_Task to carry out_
Collect all lines below with the string "This".

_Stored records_
..........

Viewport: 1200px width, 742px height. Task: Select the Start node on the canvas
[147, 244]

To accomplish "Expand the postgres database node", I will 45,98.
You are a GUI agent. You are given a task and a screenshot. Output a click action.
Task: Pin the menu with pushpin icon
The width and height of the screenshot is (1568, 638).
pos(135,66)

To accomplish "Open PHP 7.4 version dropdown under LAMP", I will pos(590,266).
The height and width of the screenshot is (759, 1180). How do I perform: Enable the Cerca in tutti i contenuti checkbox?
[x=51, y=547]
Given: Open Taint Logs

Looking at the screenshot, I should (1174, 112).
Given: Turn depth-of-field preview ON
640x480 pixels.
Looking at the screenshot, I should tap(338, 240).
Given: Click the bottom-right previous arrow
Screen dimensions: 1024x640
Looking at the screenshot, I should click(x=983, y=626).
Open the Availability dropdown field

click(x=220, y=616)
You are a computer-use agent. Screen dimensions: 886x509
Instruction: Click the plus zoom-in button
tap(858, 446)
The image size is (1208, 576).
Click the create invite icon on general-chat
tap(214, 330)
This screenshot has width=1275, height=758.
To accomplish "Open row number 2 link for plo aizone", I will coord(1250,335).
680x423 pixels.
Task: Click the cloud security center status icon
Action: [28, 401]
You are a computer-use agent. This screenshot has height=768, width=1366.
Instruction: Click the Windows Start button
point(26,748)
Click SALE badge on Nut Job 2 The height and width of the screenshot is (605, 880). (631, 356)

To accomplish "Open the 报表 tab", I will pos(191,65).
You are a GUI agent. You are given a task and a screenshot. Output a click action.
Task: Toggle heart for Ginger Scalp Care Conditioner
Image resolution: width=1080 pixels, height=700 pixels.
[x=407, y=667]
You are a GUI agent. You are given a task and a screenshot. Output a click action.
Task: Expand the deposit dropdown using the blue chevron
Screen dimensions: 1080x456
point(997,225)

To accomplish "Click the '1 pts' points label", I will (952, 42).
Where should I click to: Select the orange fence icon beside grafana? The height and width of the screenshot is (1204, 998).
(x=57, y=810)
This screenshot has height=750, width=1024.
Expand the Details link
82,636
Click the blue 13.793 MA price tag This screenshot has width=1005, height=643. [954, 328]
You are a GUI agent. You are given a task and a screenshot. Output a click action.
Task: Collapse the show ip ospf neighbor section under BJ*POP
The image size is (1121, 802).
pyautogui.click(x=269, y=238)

..........

_Output of the task_
This screenshot has width=1275, height=758.
You are a computer-use agent. This screenshot has height=768, width=1366.
This screenshot has height=750, width=1024.
Click the blue 13.793 MA price tag This screenshot has width=1005, height=643. [954, 328]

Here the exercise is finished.